Copy out each line of the data that holds the string "computer".
━━━━━━━━━━
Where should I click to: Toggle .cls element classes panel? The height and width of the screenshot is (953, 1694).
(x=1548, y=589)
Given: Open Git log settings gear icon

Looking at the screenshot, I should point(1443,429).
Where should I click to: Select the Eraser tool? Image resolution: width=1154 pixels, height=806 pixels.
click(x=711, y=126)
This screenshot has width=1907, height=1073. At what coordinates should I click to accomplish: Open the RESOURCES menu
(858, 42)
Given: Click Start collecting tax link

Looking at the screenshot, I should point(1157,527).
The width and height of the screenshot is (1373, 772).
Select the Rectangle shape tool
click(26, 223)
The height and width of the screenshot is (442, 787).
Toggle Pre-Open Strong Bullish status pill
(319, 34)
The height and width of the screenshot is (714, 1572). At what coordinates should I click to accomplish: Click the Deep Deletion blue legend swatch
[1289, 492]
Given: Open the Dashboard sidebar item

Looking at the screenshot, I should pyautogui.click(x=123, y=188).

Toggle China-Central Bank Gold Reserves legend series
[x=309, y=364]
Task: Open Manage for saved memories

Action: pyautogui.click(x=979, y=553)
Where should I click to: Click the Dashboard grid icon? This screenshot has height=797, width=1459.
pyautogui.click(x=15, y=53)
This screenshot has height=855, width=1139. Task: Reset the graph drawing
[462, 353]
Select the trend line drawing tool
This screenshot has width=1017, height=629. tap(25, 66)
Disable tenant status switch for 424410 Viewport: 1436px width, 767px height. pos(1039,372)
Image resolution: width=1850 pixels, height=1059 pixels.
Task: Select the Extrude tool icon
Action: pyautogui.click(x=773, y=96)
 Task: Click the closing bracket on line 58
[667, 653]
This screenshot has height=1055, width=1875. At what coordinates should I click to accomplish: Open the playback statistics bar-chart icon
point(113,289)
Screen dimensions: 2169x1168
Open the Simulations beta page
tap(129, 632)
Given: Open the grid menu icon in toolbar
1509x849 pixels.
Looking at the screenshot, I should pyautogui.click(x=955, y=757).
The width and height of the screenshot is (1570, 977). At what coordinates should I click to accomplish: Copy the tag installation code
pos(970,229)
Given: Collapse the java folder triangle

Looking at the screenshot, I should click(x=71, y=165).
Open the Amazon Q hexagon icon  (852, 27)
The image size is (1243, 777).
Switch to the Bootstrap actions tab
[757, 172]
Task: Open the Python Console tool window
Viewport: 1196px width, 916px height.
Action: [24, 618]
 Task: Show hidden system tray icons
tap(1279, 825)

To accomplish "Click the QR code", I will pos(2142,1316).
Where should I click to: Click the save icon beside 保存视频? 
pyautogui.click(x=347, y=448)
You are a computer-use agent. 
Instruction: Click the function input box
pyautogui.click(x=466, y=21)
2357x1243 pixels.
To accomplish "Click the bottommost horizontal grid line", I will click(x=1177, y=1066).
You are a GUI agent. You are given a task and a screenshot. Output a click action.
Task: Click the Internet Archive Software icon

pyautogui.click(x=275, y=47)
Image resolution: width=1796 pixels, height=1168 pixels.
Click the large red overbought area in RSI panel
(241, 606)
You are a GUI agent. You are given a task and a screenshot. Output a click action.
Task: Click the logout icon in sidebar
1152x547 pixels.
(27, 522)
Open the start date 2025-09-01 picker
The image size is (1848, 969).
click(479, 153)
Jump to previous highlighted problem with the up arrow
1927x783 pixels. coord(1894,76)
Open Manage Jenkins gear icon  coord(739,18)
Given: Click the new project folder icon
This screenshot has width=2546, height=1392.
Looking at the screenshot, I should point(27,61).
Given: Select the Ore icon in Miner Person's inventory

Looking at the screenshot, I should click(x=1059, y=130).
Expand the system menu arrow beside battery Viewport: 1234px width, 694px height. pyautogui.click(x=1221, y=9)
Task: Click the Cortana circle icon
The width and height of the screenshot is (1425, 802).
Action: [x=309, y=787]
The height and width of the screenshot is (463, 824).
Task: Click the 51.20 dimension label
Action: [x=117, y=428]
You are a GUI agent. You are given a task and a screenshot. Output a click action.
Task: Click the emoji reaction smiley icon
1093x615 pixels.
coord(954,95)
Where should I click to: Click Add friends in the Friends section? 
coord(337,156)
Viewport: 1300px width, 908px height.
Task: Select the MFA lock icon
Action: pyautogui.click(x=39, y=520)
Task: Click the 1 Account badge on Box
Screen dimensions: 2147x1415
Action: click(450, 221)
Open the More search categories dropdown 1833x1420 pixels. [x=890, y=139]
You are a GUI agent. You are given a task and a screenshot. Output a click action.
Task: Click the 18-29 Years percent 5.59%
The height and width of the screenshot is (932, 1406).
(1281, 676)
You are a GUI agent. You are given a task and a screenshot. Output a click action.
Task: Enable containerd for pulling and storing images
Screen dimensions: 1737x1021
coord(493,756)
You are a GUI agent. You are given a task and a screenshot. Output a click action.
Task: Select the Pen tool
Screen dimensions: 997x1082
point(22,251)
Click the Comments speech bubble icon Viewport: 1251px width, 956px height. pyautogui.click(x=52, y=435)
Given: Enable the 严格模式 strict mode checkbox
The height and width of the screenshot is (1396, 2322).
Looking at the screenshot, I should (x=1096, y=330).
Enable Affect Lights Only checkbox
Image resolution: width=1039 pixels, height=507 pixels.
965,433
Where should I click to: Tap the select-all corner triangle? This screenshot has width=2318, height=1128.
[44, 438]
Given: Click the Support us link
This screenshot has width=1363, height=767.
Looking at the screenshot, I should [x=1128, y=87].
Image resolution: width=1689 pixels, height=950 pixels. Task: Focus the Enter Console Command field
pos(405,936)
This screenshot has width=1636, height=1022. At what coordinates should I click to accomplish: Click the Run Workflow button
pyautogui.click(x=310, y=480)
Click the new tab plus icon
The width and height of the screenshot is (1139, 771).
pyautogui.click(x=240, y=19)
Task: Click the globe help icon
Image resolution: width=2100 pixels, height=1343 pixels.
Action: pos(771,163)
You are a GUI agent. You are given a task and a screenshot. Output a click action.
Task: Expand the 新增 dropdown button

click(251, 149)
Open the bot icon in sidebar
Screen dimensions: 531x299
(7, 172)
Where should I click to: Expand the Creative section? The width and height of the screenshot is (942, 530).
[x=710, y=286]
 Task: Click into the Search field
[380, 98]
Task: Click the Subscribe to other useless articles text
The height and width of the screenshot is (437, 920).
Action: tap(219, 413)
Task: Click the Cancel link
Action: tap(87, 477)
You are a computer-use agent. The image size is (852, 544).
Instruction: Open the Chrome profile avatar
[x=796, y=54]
━━━━━━━━━━
- SOLUTION FOR THIS EXERCISE:
You are a computer-use agent. 
You are a computer-use agent. The image size is (852, 544).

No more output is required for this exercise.